Both ParadeDB and pg_textsearch keep search within PostgreSQL rather than adding external infrastructure, but the feature gap between them reflects fundamentally different engineering investments. pg_textsearch builds on PostgreSQL native full-text search capabilities that have existed since version 8.3, using tsvector columns and GIN indexes to provide document search through standard SQL. ParadeDB replaces the underlying search engine with a Rust-based implementation that delivers BM25 ranking, phrase matching, fuzzy search, and faceted aggregations at competitive performance with standalone search platforms.
BM25 ranking quality is the most significant technical difference. pg_textsearch uses PostgreSQL built-in ts_rank function which implements a simplified relevance algorithm based on term frequency and document length. ParadeDB pg_search extension implements full BM25 scoring with tunable parameters for term frequency saturation and document length normalization, producing relevance rankings that match the quality developers expect from Elasticsearch or Solr deployments.
Hybrid search combining keyword and vector similarity is a ParadeDB exclusive capability. Applications building RAG pipelines or semantic search features can execute a single query that blends BM25 text matching with vector similarity scoring, returning results that balance exact keyword relevance with semantic understanding. pg_textsearch has no vector search capability, requiring teams to add pgvector or a separate vector database when semantic search requirements emerge alongside text search.
The operational complexity differs dramatically. pg_textsearch requires zero additional installation since full-text search is built into every PostgreSQL instance. Creating search indexes involves standard SQL commands and the search pipeline integrates with existing query patterns without new dependencies.
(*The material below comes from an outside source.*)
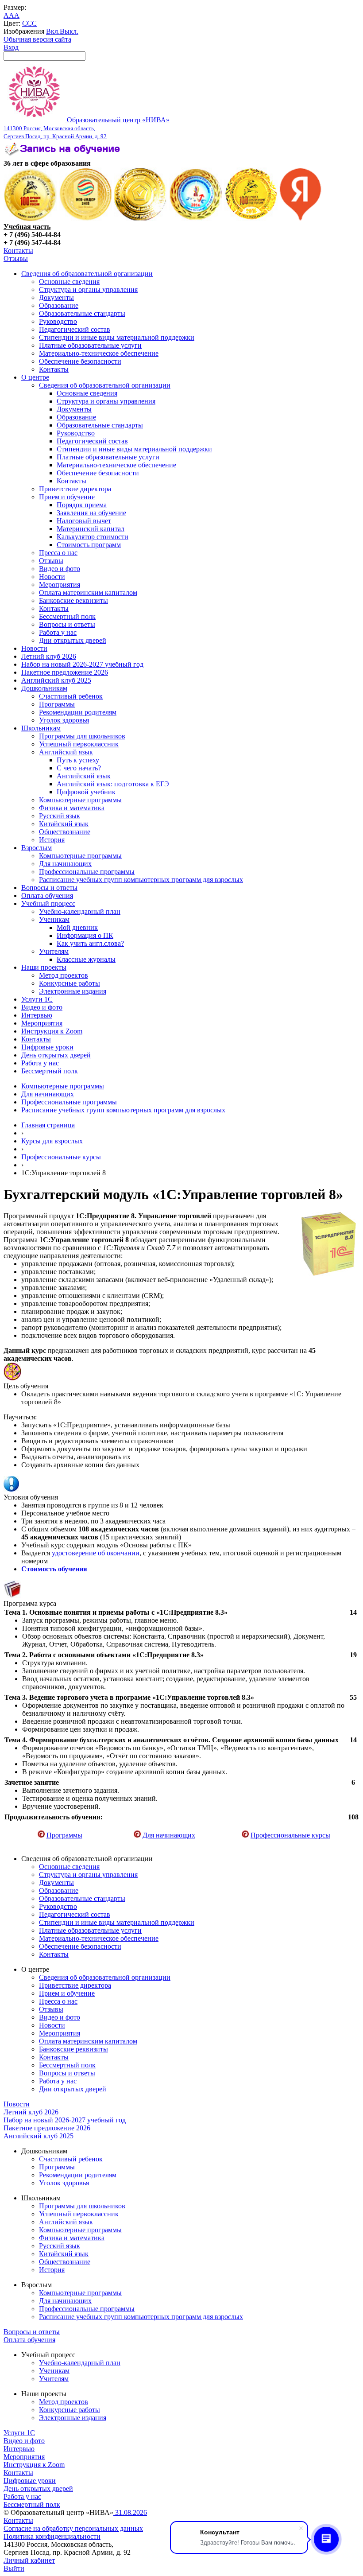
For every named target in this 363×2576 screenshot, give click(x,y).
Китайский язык (64, 824)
ParadeDB requires installing Rust-compiled extensions, which involves build toolchains or pre-built binaries for supported platforms, and introduces extension-specific configuration and maintenance requirements.
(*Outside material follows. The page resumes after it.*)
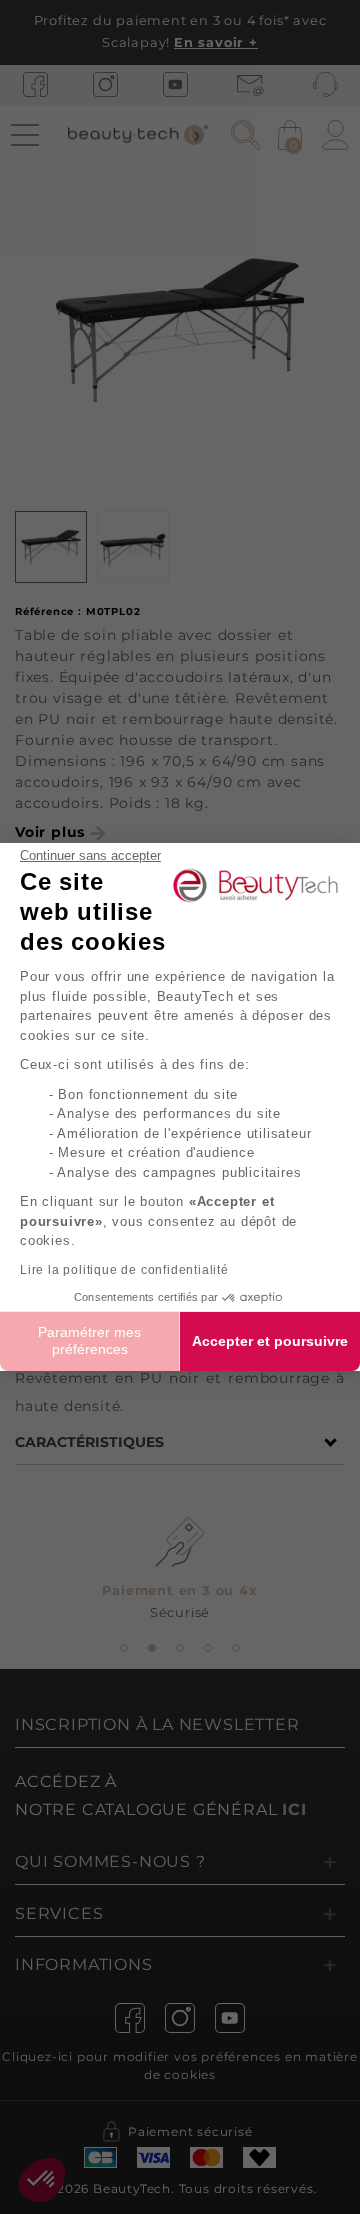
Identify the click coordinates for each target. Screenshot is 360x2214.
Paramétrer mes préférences (89, 1341)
Faceted search and aggregation capabilities in ParadeDB enable e-commerce style filtered navigation where users refine results by category, price range, brand, or other attributes while seeing count breakdowns for each facet value. pg_textsearch provides no native faceting; developers must implement facet counts through separate GROUP BY queries, adding application complexity and additional database round trips for common search interface patterns.
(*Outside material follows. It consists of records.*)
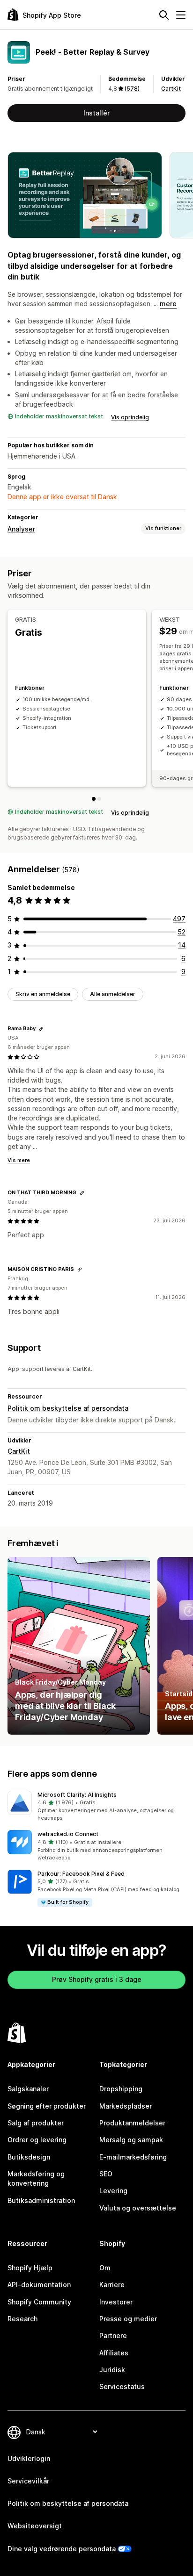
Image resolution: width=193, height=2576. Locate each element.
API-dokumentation (39, 2285)
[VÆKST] (99, 799)
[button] (96, 1807)
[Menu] (181, 15)
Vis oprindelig (130, 417)
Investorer (116, 2302)
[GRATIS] (94, 799)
Index maintenance follows different patterns. pg_textsearch GIN indexes update synchronously with table modifications by default, with a fastupdate option for batched index maintenance on write-heavy workloads. ParadeDB manages its own index structures optimized for search-specific access patterns, with background segment merging similar to how Elasticsearch manages Lucene segments. The trade-off is more complex index monitoring for ParadeDB but potentially better write performance under heavy search indexing loads.